Aung San Suu Kyi, the country’s effective leader, is isolated and unwilling to listen to constructive criticism. Her government is focused on getting things done quickly instead of getting them done right. If Myanmar, also known as Burma, is to have any hope of preventing a further downward spiral to the crisis in Rakhine state and restoring its international reputation, immediate and dramatic changes are required. A continuation of the current approach is likely to lead to a dangerous cycle of violence that threatens both Myanmar’s hopes for peace and democracy and broader regional stability.
To be sure, Myanmar faces daunting challenges on Rakhine. Coordinated attacks by a new Muslim militant group triggered a brutal and sustained “security clearance operations” by the Myanmar military that, in just 15 months, forced nearly 800,000 people to flee to Bangladesh. Deep-seated mistrust festers between Buddhist and Muslim communities in Rakhine, as well as between each of these communities and the government. Systemic discrimination against minority groups, especially Muslims, remains rampant. Major drug-smuggling and human-trafficking networks plague the region. And chronic underinvestment in health, education and the economy exacerbate the problems.
These challenges are compounded by Myanmar’s botched efforts to address them. Though the Kofi Annan-led Rakhine Advisory Commission’s final report provides the foundation, Myanmar has yet to develop or articulate a strategy for Rakhine. The government is focused on outputs at the expense of impact and rapid implementation to show progress rather than efforts to design processes that help to build trust and confidence. Moreover, Aung San Suu Kyi’s lack of moral leadership in a domestic political environment that is increasingly nationalistic, anti-Muslim and hostile to the changes required to de-escalate the situation in Rakhine is particularly troubling. Myanmar’s renewed penchant for attacking freedom of the press, highlighted by the recent arrest of two Reuters journalists investigating the conflict in Rakhine, surely does not help.
Myanmar is rightly facing tremendous international pressure to implement changes, but this does not justify the government’s siege mentality and its resistance to constructive criticism from an international community that wants to see Myanmar succeed in its efforts to establish peace and development in Rakhine and to entrench democratic norms.
To begin to turn the situation around, the government of Myanmar should take three steps immediately. First, Aung San Suu Kyi must establish her moral leadership on the Rakhine issue. Although her popularity is lower than when her party swept elections two years ago, she is still widely respected in Myanmar, particularly among the majority ethnic Burmese. She should use her stature to unequivocally condemn hate speech and discrimination in her public communications to the people of Myanmar. It would also be helpful if she ensured that state media, which has referred to Muslims from Rakhine as “human fleas,” does not exacerbate the potential for conflict.
Second, Myanmar must establish effective accountability mechanisms for perpetrators of violence. The signal that impunity is tolerated is a threat to the rule of law that Aung San Suu Kyi has repeatedly stated she seeks to instill. I am encouraged by Myanmar’s seeming willingness to establish an independent and credible investigation into the discovery of mass graves in Rakhine, and I hope that this will be the first of several steps to further understand and account for the violence that has occurred there since October 2016.

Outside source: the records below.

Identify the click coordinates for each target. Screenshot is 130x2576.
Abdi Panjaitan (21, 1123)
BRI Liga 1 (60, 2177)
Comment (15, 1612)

Finally, Myanmar must develop a strategy to deal with Rakhine that appropriately prioritizes and sequences among the recommendations of the Rakhine Advisory Commission. The government’s focus on infrastructure and development, while important, is insufficient to address the structural changes necessary. To ensure that key challenges such as freedom of movement, citizenship and the closure of internally displaced persons camps are addressed effectively and in the spirit in which they were intended, the Myanmar government should work closely with international partners to develop clear and public plans that lay out the step-by-step process by which these issues will be addressed and bench marks met.
Left unaddressed, the situation could quickly become an even bigger headache for Myanmar, the region and the world. In the short term, the repatriation process that Myanmar is racing to implement is sure to be symbolic at best: Provided returns are safe, voluntary and dignified, few refugees will go back to a country in which they have been violated, which does not respect their basic rights and which offers no means of redress for wrongs. That leaves a large, destitute and aggrieved population just across the border in Bangladesh that is susceptible to radicalization. For the sake of its own interests and those of the region, Myanmar must immediately correct course and recognize that the international community wants to help it to do so.